Reproduce the lines from the line with "Task: Click the organization" to the line with "Looking at the screenshot, I should [164, 973].", substituting "input box" for "text field" and leaving everything else unchanged.

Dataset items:

========

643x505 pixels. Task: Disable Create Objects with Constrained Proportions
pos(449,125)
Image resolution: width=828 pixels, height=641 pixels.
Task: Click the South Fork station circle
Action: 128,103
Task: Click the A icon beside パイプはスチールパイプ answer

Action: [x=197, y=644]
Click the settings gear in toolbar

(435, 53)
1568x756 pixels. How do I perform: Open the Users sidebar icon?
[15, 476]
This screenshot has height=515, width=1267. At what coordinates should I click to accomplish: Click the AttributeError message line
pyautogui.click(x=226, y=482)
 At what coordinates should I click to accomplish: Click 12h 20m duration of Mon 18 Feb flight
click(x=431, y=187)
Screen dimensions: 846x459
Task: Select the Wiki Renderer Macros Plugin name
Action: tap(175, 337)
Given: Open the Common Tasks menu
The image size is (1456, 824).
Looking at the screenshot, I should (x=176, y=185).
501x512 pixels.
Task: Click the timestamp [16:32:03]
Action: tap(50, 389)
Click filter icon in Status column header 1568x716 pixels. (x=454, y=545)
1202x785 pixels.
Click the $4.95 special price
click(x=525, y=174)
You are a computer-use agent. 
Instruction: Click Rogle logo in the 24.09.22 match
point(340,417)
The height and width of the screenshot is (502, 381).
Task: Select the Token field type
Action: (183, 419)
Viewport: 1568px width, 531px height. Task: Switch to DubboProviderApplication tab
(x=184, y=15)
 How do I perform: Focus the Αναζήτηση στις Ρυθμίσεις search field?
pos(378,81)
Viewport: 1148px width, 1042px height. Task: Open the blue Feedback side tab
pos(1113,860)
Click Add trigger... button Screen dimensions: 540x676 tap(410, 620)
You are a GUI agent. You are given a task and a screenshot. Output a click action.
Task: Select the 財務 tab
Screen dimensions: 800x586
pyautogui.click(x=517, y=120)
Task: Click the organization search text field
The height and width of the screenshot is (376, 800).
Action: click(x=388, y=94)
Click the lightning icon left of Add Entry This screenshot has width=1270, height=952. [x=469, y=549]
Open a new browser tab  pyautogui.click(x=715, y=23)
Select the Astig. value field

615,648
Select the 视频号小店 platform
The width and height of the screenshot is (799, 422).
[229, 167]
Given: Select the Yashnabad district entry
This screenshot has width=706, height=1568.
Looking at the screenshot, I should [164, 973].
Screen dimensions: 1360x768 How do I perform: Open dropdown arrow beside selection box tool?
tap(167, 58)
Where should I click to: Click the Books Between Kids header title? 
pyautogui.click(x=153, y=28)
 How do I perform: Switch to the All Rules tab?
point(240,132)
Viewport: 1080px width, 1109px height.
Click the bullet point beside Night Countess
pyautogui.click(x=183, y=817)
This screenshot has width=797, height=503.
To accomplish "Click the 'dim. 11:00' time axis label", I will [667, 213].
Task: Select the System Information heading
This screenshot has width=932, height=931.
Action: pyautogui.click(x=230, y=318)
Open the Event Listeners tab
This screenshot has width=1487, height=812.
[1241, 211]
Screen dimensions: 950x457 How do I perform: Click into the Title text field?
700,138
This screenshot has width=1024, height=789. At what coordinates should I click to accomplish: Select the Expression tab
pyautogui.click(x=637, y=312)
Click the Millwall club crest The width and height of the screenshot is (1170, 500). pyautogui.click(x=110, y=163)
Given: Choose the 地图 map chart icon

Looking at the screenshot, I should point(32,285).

========

▶ Response for this exercise
Task: Click the organization search input box
The height and width of the screenshot is (376, 800).
Action: click(x=388, y=94)
Click the lightning icon left of Add Entry This screenshot has width=1270, height=952. [x=469, y=549]
Open a new browser tab  pyautogui.click(x=715, y=23)
Select the Astig. value field

615,648
Select the 视频号小店 platform
The width and height of the screenshot is (799, 422).
[229, 167]
Given: Select the Yashnabad district entry
This screenshot has width=706, height=1568.
Looking at the screenshot, I should [164, 973].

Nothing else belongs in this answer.